» **Source text**:
__________________________________________________

Six Sigma SpotLight is a regular feature of the e-Zsigma newsletter, and allows us to introduce one of the global six sigma community's superstars.

 

Ellen Bovarnick joined The Coca-Cola Company in Atlanta in 2001.   As the vice president of Business Process Excellence, she leads the Company’s development and implementation of business excellence initiatives world-wide, based on six sigma methodologies.

 

She brings to this role extensive management experience in designing and implementing processes to enhance servicing customer requirements, focusing operations on accomplishing business strategies, driving accountability, and achieving results.  Prior to joining Coca-Cola, Ellen created and led the deployment of Six Sigma systems and methodologies as the vice president - Six Sigma for the Aerospace Division of Honeywell International, and the senior vice president - Six Sigma Quality at GE Capital Mortgage Corporation.

 

For the past 20 years, Ms. Bovarnick has continued to develop and deploy the six sigma tools and methodologies she mastered as part of the original team of employees at Florida Power & Light that successfully led that company to win the Deming Prize in 1989.  She has coached hundreds of teams through the six sigma tools and methodologies and guided leadership teams in leading and organizing their six sigma efforts.  In 1998 one of her teams won the Rochester Institute of Technology/USA Today Quality Cup for service organizations.

 

Ellen is a licensed attorney, CPA and certified internal auditor. Ellen holds a JD from the University of Denver - College of Law as well as both a MBA and BSBA from Boston University School of Management. She also holds a patent and a copyright for her 6 Sigma Systems and materials.

 

Having met Ellen for the first time in Miami, at the recent IQPC Annual Six Sigma Summit where her teams won two IQPC Six Sigma Awards, we were delighted when she accepted our invitation to be a part of our Six Sigma Spotlight.

 

1.  NEWS:  In the presentation you gave at the IQPC Six Sigma Annual Summit in January, one phrase that jumped out at me on one of the slides was, "The Coca-Cola Company is truly a global company, not simply a US company doing business globally".  Can you share with us what this means in terms of your business culture, products and supporting processes?  How does this differentiate the Coca-Cola Company from other companies with a similar global footprint?

__________________________________________________

Saved data entries
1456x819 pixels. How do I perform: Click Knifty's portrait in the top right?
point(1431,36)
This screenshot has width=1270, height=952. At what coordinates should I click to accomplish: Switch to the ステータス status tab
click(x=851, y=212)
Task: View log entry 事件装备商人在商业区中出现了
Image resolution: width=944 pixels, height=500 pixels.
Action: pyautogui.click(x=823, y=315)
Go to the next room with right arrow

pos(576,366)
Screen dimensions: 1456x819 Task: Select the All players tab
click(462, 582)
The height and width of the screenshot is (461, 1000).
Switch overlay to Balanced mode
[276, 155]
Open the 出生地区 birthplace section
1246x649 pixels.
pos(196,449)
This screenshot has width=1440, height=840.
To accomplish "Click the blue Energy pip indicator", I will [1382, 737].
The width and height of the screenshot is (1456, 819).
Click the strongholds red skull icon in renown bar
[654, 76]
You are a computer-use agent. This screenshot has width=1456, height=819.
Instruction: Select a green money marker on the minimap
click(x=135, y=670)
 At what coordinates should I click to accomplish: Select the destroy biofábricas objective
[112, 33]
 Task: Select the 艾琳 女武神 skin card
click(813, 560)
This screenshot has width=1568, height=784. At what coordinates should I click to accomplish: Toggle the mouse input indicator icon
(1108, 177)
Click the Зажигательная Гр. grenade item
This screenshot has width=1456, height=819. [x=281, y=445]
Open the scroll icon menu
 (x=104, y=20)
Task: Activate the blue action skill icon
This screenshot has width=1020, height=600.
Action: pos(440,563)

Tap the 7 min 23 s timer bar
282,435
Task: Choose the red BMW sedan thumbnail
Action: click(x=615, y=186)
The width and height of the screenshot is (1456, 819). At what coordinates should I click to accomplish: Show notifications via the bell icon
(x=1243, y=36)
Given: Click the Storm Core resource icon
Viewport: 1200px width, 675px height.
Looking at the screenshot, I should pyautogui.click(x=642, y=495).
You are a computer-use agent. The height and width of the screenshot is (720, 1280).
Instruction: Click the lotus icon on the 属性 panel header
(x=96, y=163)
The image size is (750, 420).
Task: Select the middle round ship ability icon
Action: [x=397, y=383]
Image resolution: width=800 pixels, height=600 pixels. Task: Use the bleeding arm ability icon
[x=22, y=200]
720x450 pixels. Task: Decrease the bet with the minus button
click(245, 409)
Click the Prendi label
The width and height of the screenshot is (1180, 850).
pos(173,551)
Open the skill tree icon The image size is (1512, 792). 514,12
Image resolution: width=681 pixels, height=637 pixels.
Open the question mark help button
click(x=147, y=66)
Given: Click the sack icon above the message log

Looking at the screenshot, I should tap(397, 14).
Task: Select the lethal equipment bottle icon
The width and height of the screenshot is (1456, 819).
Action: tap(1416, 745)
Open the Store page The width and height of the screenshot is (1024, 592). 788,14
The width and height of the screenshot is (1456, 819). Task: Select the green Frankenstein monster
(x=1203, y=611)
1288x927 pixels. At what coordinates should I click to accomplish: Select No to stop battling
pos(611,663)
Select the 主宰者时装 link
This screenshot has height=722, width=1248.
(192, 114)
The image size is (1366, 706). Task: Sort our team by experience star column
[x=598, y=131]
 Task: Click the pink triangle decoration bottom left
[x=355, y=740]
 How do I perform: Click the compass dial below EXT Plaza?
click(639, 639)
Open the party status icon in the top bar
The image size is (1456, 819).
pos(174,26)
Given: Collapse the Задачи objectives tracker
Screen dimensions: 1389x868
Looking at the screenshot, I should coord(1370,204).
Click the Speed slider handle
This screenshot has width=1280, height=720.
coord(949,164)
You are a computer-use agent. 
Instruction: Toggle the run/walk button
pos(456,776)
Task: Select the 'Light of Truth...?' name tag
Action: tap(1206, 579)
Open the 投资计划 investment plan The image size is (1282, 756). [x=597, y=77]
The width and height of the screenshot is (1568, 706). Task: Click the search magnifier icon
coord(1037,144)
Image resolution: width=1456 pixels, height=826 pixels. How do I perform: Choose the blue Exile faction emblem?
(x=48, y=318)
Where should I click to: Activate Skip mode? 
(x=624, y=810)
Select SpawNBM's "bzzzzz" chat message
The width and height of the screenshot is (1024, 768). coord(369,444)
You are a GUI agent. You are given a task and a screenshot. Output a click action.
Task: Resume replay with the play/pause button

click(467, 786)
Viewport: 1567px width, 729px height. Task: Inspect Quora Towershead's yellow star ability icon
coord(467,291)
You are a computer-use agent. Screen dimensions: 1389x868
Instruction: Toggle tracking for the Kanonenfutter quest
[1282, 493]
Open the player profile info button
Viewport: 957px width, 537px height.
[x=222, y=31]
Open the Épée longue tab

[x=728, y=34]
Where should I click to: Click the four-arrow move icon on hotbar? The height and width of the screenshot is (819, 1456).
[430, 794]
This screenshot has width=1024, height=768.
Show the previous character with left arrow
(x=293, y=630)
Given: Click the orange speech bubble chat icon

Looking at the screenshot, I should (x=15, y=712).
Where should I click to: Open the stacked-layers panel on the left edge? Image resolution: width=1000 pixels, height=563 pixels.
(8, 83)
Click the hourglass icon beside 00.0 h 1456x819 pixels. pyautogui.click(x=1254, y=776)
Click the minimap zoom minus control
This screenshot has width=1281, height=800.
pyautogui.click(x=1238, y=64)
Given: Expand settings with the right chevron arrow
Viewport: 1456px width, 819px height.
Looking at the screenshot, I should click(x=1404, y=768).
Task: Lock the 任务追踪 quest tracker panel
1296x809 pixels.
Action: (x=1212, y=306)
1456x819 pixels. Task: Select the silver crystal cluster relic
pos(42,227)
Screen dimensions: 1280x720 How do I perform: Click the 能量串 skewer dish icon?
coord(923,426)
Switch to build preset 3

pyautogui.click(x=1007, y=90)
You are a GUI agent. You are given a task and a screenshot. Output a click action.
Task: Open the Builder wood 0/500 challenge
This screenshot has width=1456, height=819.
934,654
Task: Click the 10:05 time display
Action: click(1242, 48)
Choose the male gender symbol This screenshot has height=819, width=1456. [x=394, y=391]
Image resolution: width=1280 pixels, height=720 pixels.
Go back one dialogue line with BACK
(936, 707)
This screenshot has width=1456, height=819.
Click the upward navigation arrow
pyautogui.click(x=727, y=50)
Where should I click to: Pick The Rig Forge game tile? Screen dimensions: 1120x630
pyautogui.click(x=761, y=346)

__________________________________________________

» **To-do list**:
- 1) Rewrite the paragraph of the Six Sigma SpotLight profile that begins "Ellen is a licensed attorney" as a short list, keeping its main facts.
- 2) Please output the Six Sigma SpotLight profile word for word, starting at "For the past" and ending at "for service organizations.".

» **Answers to the tasks**:
- 1)
- Ellen is a licensed attorney, CPA and certified internal auditor.
- She holds a JD from the University of Denver - College of Law.
- She holds an MBA and a BSBA from Boston University School of Management.
- She holds a patent and a copyright for her 6 Sigma Systems and materials.

- 2)
For the past 20 years, Ms. Bovarnick has continued to develop and deploy the six sigma tools and methodologies she mastered as part of the original team of employees at Florida Power & Light that successfully led that company to win the Deming Prize in 1989.  She has coached hundreds of teams through the six sigma tools and methodologies and guided leadership teams in leading and organizing their six sigma efforts.  In 1998 one of her teams won the Rochester Institute of Technology/USA Today Quality Cup for service organizations.